7:15 PM. 30 minutes into the hold queue and I just got transferred to a ringing phone. After seeing the forum post, I suspect I’ll end up getting a canned “We know there’s a problem, we don’t know what it is or when it will be fixed, thank you for all your money” speech. So I’m a little surprised when after two minutes of ringing the phone simply goes dead.
By now I’ve added a few tweets to twitter with the appropriate tags, started looking at the SLA information for the service, and generally just continue to waste my evening in front of the computer instead of spending time with my wife and two year old.
And time passes.
8:10 PM. I’ve been refreshing the status dashboard every 10 minutes since I first opened it but this is the first change. Red notifications show up, along with hourly messages going back in time to 5:11 PM. I add a note to the forum and a tweet for anyone else waiting for some word from our service provider. The messages are fairly generic and innocuous, admitting that some customers may experience outages with given services and regions. We apologize for the inconvenience.
We couldn’t be bothered to provide an update for 3 hours, but we apologize for the inconvenience.
Your business has been down for three hours and there was no official announcement you could point your customers to, but we apologize for the inconvenience.
Admit Your Service Outages?
I would bet we have all worked with companies or products that go to great pains not to announce bugs or outages to their end users.

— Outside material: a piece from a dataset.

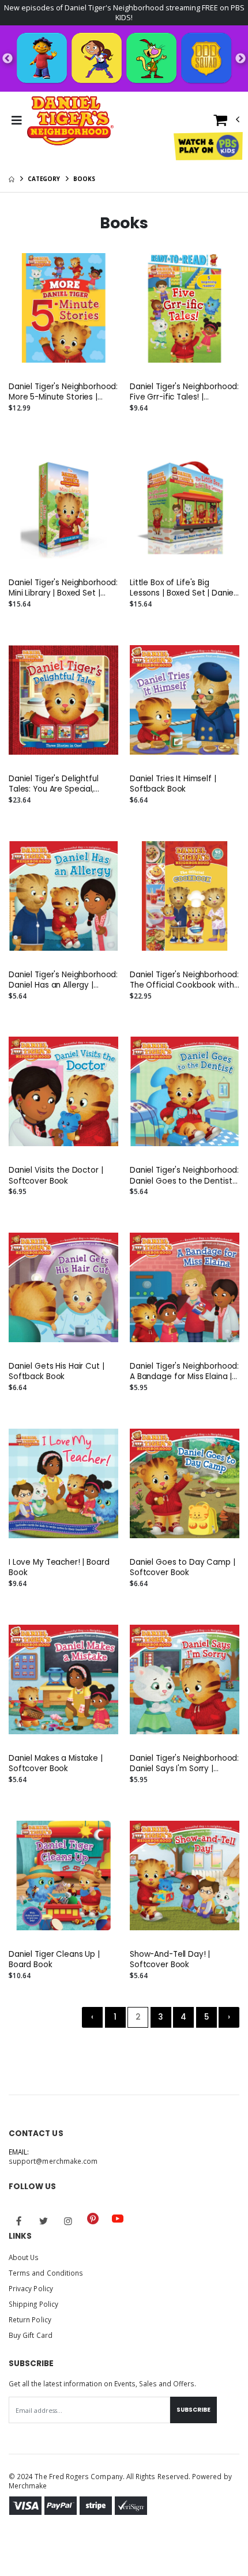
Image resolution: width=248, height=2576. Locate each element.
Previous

After all, admitting an outage means that the people that didn’t get affected will know about it too, and that looks bad.
Maybe we’re afraid of upsetting users that weren’t online at the time, of losing customers, of warning off potential users, of providing inside information to our competitors, or getting negative press.
Been There…
I once worked with a manager that screened each outage email, broadcasting only the ones that he felt were important enough to be forwarded, which tended to be none of them. Our service levels improved amazingly in the short term. Unfortunately since we weren’t keeping our users informed, each outage took longer to correct as we also fielded calls from end users thinking it was just a problem with their system. Which meant our mean time to fix outages went down and affected more people. Which meant that the overall public consensus of our service level got poorer, especially as people realized we were simply not reporting our outages anymore.
We lost credibility. Our service levels were reduced to levels we had worked years to raise them from. The trust our end users extended to us was heavily impacted.
Before that slow slide back into the mud, we had originally climbed out by being open about our outages. Every outage had been announced, often before we had a fix identified, with follow-ups when information was available. Users trusted us more because they could see us jumping on problems, hear us being honest and open with them, and see the problems getting taken care of. We didn’t have to tell them how much things were improving, they saw it.
But we stopped admitting our outages, and for a short time we looked even better. Then we looked far, far worse.
Pretending Doesn’t Make It So
Hiding bad news to protect your image is a short term loan with major long term costs. Your statistics are broken, so justifying and performing root cause analysis is that much harder. You are limited in what you can ask or discuss with your customers, because each one has to be treated as a potential leak. Your support services are put under a lot of strain and probably built with a higher focus on cost reduction than quality of service.
In short, all of the energy you are spending to look awesome is actually moving you further away and unlikely to be fooling your end users.
Back to Saturday Night
Saturday night, a well known service provider had an outage that shut down our business for 3 hours and 31 minutes.
For 3 hours we were in the dark and then, when an update was provided, it was backdated to look like we had been kept in the loop the whole time. Countless hours were wasted as we and many other customers tried troubleshooting a problem that wasn’t in our systems. The support center was overloaded (or just not responding). And at the end of the night a degree of credibility and trust was thrown away.
Someone had an opportunity to shine, and instead chose to make a bad situation that much worse.